I talk to so many people who battle this disease and every once in a while, I am asked how I can still be hopeful. How, after losing my mom, after going through it myself, how can I still be hopeful? There are two things that keep me propped up. First, I have faith. That’s a biggie, can’t go through a day without God. Second, take a look at this photo. Just your average cute kid, right? (Who am I kidding. He is devastating, he is so handsome. :) ) Well, that dimple is the second reason. My mom had dimples. When that little boy comes over and gives me a hug and I see that dimple, I know that she is still right here with me. When I look into my daughters giant blue eyes, I see my mom. When my eldest laughs and I hear that sound of perfect joy, she is there. My little ballerina has the gentle smile my mom showed me my entire childhood.

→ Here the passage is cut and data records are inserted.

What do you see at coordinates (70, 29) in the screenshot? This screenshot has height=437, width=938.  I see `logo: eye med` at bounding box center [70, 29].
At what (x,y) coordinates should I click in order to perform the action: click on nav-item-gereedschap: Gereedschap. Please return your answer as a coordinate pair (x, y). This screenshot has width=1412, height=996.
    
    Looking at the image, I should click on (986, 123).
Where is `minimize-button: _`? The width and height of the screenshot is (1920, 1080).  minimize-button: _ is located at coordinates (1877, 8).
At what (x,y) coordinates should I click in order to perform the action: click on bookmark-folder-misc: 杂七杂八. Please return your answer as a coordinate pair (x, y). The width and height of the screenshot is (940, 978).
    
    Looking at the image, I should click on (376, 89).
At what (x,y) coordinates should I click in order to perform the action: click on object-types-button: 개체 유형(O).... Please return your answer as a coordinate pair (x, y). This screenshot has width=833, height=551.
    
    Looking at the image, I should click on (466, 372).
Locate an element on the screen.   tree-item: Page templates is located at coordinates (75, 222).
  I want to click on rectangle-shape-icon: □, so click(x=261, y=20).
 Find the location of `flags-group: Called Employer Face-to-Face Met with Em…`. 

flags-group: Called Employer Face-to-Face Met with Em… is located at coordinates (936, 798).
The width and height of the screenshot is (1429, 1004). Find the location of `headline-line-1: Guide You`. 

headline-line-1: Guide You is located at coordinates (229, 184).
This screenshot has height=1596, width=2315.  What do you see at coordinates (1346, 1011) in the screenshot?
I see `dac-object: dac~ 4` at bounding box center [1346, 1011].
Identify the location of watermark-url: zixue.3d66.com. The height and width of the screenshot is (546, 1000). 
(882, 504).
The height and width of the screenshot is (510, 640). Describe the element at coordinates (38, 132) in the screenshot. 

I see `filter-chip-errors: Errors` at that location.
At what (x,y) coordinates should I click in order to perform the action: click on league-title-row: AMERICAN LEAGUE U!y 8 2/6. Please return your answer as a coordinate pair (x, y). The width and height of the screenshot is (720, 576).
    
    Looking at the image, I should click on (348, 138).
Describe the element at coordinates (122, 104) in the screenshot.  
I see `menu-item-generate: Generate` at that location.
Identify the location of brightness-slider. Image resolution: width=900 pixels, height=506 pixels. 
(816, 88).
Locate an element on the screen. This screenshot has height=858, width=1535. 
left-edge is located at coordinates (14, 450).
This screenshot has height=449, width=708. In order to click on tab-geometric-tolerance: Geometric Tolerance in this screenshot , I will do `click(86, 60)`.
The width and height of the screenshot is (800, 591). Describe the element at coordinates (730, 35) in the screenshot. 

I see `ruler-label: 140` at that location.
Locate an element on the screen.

All four of my children have little bits of her, and so I know I am never really alone. This photo was taken at a cancer center; a place that for better or worse is one that my children are as comfortable in as their own home. I hate that I have to go there for my own imperfect and weak body, but I love that I go there for the strength that I am given. For the doctors that hug me, and kiss my children on the foreheads. For the nurses that talk to me just like mama would – stand up straight, eat right, we love you. And I go for my mama. Because I wish the research we had now existed then, when she really needed it. Because she would tell me that every cancer patient is worth the fight, the fundraising that I do, the tears I shed when I talk to them. Because she would tell me to do everything and more to make sure my babies don’t get this disease. Because I wish she was with me every day. And because I know she really is with me every day; I’ve got dimples to look at as reminders.